> _What you should do_
Continue the tutorial on reading inputs from a CSV file, starting right after its last line.

Input from CSV

This script is extremely useful because it's purpose is to enable you to read inputs in from a csv list. For Example, if you wanted to input all 50 state abbreviations as input parameters for a scrape then this script would cycle through them all. Furthermore, this script truly begins to show the power of an Initialize script as a looping mechanism.

This particular example uses a csv of streets in Bristol RI. Each street in Bristol is seperated by commas and only one street per line. The "while" loop at the bottom of the example retrieves streets one by one until the buffered reader runs out of lines. These streets are stored as a session variable named STREET and used as an input later on. Each time the buffered reader brings in a new street it blasts the last one out of the STREET session variable.

import java.io.*;

//you need to point the input file in the right direction. This is a relative path to an input folder in the location where you installed Screen-scraper.
session.setVariable("INPUT_FILE", "input/BRISTOL-STREETS.csv");

//this buffered reader gathers in the csv one line at a time. Your csv will need to be seperated into lines as well with one entity per line.

> _Data_

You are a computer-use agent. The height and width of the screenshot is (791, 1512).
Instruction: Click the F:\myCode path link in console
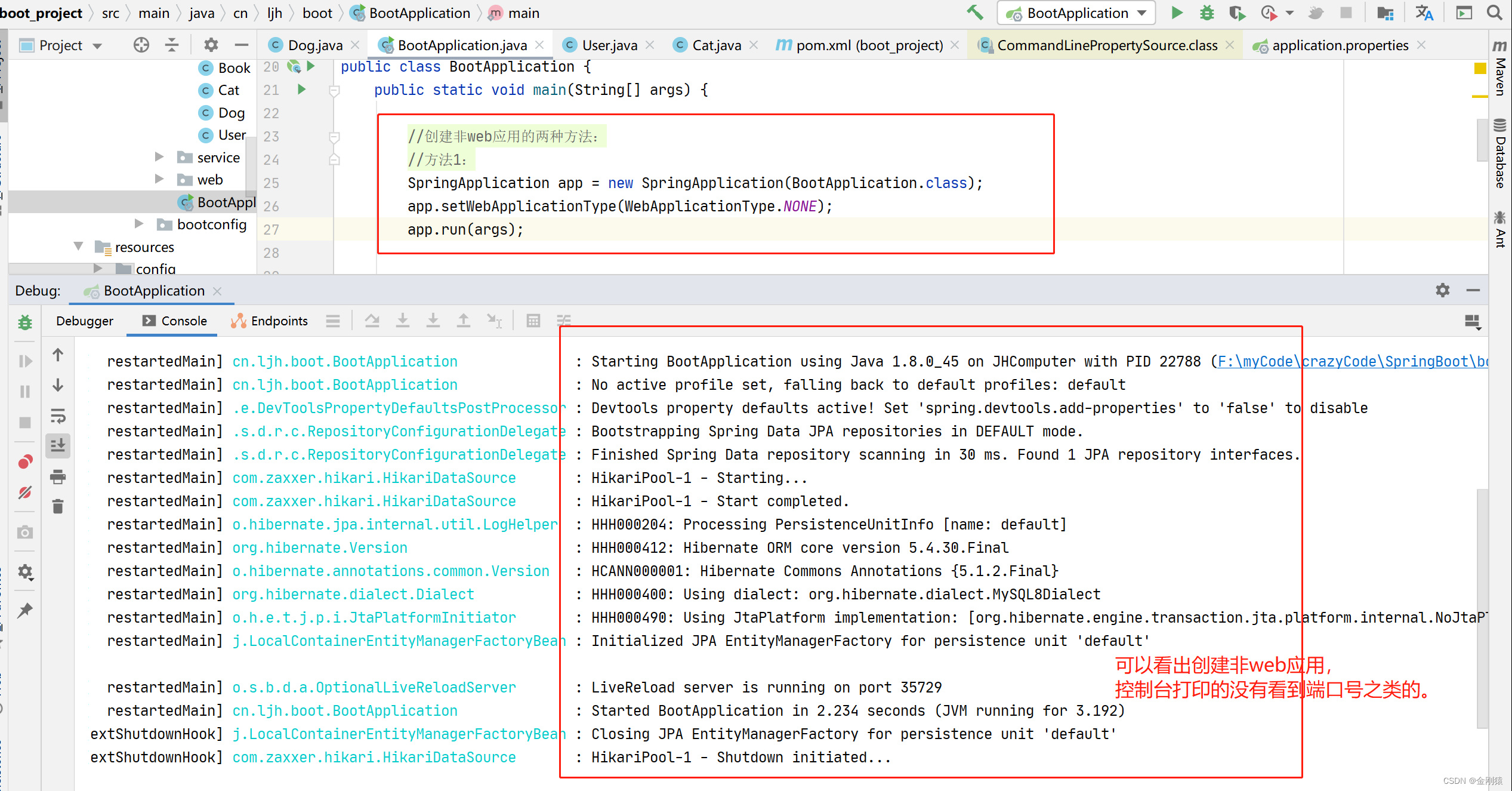coord(1254,362)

> _Expected answer_
BufferedReader buffer = new BufferedReader(new FileReader(session.getVariable("INPUT_FILE")));

//because for this scrape my city was BRISTOL and my state was RI I set these as session variables to be used later as inputs.
session.setVariable("CITY", "BRISTOL");
session.setVariable("STATE", "RI");

//this is the loop that I was referring to earlier. As long as the line from the buffered reader is not null it sets the line as a session variable and //calls the "Search Results" scrapeable file.
while ( (line = buffer.readLine()) != null ){
    session.setVariable("ZIP", line);
    session.log("***Beginning zip code " + session.getVariable("ZIP"));

    session.scrapeFile("Search Results");
}

buffer.close();

Reading in from a CSV is incredibly powerful; however, it is not the only way to use a loop. For information on how to use an array for inputs please see the "Moderate Initialize -- Input from Array".

The next script (below) deals with input CSV files that have more than one piece of information per row (more than one column).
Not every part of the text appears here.